La frialdad de aquel hombre aterrorizó a Will.

– ¿Peor?

– Lo estoy amenazando con la realidad de las más sagradas enseñanzas entregadas a la humanidad. La hora de la Redención ha llegado, señor Monroe. La salvación está cerca para aquellos de nosotros que hemos trabajado para acelerar su llegada, pero aquellos que han intentado retrasarla, entorpecer la divina promesa, esas almas padecerán el tormento durante toda la eternidad. Un solo día parecerá un millar de años, y tras él habrá miles y miles más. Así pues, piénselo con cuidado, señor Monroe. No se interponga en el camino del Señor, no se alce en el sendero de nuestro Padre, no ayude a los que buscan evitarlo. Intente, en cambio, alumbrar la senda.

Will seguía tratando de absorber todo lo que aquel hombre le decía, pero supo que la entrevista había concluido. Notó que unas manos lo aferraban por detrás y volvían a vendarle los ojos. Lo condujeron fuera de la habitación hasta lo que le pareció un montacargas. La cabina se estremeció tras descender lo que Will calculó que serían cuatro pisos. Las puertas se abrieron, y fue empujado fuera.

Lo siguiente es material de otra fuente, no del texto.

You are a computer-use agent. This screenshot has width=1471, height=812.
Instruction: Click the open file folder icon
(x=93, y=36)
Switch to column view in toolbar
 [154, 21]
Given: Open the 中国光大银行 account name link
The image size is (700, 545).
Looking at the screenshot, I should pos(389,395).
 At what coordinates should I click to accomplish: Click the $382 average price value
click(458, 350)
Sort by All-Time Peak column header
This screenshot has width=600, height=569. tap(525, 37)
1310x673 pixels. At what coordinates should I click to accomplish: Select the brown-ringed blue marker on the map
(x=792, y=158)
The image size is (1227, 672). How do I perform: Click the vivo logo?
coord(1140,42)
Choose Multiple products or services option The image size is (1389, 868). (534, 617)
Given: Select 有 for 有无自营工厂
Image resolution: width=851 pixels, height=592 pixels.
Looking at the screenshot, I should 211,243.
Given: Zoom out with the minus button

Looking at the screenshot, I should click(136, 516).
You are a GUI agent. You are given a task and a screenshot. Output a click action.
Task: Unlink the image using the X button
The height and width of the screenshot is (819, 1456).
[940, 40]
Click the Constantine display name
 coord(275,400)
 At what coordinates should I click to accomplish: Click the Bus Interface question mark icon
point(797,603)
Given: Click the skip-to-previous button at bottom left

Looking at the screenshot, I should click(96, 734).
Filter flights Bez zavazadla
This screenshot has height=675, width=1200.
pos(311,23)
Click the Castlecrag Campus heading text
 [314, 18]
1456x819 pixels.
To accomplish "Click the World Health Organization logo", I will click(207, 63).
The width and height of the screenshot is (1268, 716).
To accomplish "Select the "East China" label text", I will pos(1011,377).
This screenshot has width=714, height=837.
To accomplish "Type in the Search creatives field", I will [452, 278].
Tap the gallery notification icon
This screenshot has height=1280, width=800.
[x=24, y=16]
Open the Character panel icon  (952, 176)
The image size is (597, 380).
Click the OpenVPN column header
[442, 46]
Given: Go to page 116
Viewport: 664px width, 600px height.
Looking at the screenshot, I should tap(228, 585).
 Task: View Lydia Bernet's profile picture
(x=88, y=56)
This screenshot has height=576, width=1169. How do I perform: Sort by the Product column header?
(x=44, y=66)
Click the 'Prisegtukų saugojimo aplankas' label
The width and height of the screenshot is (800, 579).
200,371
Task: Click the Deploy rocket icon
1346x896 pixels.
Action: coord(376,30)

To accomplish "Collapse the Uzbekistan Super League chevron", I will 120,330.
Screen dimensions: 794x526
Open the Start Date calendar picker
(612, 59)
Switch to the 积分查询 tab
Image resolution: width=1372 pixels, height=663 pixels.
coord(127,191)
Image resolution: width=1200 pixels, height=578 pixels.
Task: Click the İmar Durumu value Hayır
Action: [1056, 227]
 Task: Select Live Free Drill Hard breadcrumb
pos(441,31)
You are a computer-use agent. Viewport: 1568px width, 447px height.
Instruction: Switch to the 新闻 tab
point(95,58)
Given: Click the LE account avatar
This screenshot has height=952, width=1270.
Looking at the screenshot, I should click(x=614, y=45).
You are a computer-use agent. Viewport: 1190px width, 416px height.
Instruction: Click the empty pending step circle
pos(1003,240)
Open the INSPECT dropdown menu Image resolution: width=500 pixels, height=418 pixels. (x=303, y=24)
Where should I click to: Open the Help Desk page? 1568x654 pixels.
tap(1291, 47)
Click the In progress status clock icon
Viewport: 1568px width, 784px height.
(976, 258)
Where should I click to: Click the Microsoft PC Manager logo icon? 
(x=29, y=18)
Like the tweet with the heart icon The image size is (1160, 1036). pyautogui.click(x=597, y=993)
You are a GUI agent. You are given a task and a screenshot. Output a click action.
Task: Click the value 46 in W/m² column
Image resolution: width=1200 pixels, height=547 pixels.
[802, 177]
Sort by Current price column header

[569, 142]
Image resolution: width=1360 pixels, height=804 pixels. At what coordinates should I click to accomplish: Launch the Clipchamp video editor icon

Cuando se quitó la venda de los ojos y vio que se hallaba en un aparcamiento subterráneo ya estaba solo.


Arriba, el hombre que había hablado con Will hacía unos minutos comprobó que todo se hubiera escuchado con claridad a través del altavoz del teléfono.

– Creo que le hemos proporcionado material suficiente -dijo al hombre de más edad que había al otro lado de la línea.

– Sí. Lo ha hecho usted bien. Ahora, todo lo que debemos hacer es esperar.

Si Will hubiera tenido la oportunidad de oír aquella voz, la habría reconocido, porque se trataba de la voz del Apóstol.